Felix has been working there for 12 years and has perfected the art of assisting indecisive customers with choosing a flavour.
“I first ask them their favourite candy. If it is chocolate, they are chocolate lovers. If it is a sweet or sour candy, they fall into the sweet tooth category,” he told me.
“Every Sunday my father would take my brothers and me to get a scoop of gelato. It was what I looked forward to every weekend and I have carried on the tradition with my own children,” Felix said.
“I hope I can make someone’s day a little better after a visit to the Gelateria.”
Conclusion to the day
Originating from Italy, gelato has become a summer tradition for many Viennese. Vienna is said to have the most ice-cream bars in Europe – and most of them are run by the descendants of Italian immigrants.
People can be seen all over the city holding a cone piled sky-high with gelato – and for many it’s a daily treat.
After speaking with an Italian tourist, I found out one of the reasons why gelato is so good. Gelato contains less air – making it richer than American ice cream.
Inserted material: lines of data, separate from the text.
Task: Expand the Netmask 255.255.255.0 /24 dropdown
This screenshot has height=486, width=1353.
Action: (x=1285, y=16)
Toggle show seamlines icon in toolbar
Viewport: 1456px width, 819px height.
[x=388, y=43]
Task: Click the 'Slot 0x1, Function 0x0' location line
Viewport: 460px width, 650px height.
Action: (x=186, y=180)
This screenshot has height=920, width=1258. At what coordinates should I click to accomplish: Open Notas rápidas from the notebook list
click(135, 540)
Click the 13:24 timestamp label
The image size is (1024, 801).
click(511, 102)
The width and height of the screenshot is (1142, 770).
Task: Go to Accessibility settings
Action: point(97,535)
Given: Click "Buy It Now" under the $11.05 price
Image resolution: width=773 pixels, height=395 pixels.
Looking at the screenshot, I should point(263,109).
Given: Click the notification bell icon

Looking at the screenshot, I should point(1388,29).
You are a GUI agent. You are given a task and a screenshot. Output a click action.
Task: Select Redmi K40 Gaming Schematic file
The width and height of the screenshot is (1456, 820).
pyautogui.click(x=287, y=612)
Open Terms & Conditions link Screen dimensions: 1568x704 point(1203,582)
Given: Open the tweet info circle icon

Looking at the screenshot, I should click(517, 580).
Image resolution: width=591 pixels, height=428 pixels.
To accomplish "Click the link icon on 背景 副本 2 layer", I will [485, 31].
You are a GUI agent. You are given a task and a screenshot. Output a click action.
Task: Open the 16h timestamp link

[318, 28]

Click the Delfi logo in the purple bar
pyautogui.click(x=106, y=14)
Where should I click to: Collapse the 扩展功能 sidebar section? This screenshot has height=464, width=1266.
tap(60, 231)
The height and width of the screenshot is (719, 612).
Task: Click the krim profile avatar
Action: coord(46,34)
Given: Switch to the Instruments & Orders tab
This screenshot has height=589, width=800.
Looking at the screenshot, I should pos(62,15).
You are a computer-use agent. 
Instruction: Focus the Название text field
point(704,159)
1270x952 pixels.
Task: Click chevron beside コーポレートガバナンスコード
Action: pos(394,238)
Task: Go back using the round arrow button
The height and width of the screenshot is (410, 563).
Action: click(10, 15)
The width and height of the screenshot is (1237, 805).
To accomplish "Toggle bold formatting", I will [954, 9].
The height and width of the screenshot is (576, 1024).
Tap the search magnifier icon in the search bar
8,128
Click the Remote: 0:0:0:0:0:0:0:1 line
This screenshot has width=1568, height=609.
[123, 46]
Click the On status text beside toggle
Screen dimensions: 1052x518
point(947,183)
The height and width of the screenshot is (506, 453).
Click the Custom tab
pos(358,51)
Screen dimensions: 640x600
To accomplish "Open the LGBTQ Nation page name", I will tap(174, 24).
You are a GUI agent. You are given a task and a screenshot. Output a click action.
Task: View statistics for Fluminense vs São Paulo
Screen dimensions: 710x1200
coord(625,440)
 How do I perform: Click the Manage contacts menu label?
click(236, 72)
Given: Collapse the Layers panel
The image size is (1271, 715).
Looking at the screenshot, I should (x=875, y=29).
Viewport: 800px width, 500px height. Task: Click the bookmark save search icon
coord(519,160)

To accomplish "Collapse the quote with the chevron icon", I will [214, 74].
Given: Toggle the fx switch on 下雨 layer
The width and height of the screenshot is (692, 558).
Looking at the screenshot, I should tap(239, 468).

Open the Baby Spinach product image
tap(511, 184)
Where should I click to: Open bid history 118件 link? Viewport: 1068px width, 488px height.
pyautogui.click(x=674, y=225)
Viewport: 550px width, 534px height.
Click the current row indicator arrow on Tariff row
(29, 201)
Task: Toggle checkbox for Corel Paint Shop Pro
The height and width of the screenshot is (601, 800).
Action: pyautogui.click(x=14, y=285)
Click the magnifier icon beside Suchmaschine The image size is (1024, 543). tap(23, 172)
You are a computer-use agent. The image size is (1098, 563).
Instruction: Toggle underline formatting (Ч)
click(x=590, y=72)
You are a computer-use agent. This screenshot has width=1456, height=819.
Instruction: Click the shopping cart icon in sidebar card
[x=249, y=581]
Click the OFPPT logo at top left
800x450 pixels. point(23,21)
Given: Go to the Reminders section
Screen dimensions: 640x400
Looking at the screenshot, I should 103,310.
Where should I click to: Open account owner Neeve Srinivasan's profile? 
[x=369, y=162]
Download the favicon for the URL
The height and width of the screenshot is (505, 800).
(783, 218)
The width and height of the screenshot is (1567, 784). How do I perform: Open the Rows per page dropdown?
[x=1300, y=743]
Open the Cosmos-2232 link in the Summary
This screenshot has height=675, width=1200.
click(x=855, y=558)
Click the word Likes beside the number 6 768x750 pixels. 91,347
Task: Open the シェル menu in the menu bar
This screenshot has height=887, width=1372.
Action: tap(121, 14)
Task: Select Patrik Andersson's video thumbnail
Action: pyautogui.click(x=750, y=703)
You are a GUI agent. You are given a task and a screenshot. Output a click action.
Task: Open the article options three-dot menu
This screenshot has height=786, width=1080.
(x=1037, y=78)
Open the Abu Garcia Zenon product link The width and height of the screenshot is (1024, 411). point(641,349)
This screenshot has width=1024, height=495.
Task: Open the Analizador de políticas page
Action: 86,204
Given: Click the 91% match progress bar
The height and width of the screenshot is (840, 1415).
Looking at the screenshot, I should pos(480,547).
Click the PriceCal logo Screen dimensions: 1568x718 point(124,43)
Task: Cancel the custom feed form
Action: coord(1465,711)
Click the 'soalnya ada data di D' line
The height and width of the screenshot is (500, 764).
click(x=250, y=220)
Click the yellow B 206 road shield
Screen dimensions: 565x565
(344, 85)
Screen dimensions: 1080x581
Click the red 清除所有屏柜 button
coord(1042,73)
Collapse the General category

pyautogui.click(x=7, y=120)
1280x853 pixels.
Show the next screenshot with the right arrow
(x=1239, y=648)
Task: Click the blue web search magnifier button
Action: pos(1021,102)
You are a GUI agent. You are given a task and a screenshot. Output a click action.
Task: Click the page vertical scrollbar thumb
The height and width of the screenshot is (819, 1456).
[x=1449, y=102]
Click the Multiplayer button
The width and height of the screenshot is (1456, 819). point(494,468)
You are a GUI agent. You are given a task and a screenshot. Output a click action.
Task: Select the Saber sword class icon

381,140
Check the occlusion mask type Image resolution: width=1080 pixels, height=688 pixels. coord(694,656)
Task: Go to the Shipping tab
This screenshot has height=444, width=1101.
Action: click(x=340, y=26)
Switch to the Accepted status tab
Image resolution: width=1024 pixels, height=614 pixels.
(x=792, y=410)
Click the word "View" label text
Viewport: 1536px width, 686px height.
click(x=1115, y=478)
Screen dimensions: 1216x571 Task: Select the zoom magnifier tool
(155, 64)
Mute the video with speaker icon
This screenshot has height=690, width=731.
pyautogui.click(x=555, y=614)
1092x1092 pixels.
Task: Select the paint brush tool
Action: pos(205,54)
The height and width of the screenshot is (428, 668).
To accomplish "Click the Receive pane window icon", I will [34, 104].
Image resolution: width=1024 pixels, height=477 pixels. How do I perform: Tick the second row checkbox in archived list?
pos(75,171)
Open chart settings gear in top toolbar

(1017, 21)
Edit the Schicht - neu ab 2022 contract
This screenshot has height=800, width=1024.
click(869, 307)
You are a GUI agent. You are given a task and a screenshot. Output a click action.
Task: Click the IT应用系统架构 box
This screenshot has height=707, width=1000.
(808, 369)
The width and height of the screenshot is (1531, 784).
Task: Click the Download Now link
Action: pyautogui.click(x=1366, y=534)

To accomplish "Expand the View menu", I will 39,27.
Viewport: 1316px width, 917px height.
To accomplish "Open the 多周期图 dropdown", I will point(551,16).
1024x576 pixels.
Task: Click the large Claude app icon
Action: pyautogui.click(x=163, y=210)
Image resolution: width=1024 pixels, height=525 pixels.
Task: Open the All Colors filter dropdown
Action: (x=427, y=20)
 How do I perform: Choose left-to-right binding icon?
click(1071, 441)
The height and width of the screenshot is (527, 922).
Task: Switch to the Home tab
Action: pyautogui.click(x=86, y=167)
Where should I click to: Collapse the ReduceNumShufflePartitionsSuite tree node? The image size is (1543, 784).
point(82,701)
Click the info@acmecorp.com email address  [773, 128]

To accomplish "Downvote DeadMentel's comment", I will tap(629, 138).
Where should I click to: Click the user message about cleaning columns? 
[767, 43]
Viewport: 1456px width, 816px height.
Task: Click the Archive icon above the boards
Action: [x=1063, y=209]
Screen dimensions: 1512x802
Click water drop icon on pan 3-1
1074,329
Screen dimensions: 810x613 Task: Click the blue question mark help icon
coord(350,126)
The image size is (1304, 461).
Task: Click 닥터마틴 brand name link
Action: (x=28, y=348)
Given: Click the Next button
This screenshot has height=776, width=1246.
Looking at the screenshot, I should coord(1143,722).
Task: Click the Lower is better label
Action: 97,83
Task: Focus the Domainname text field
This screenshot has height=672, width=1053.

It also uses natural flavours and has less calories and butter fat.
“Gelato is the conclusion to the day. You have to end a good day the right way,” said Petride, an Italian on holiday in Vienna.
Gelato is a classic dessert generally eaten after dinner in Italy, and thought to cleanse the palette. It is a way to wind down the day and relax with friends and family.
And happily, Vienna has adopted this tradition as well. Gelato can be found in numerous cafés and bakeries, as well as ice cream parlours.
There are variations on how you can enjoy the satisfying treat, ranging from towering sundaes to a simple scoop.
For me it will always be a memorable experience from my time in Vienna.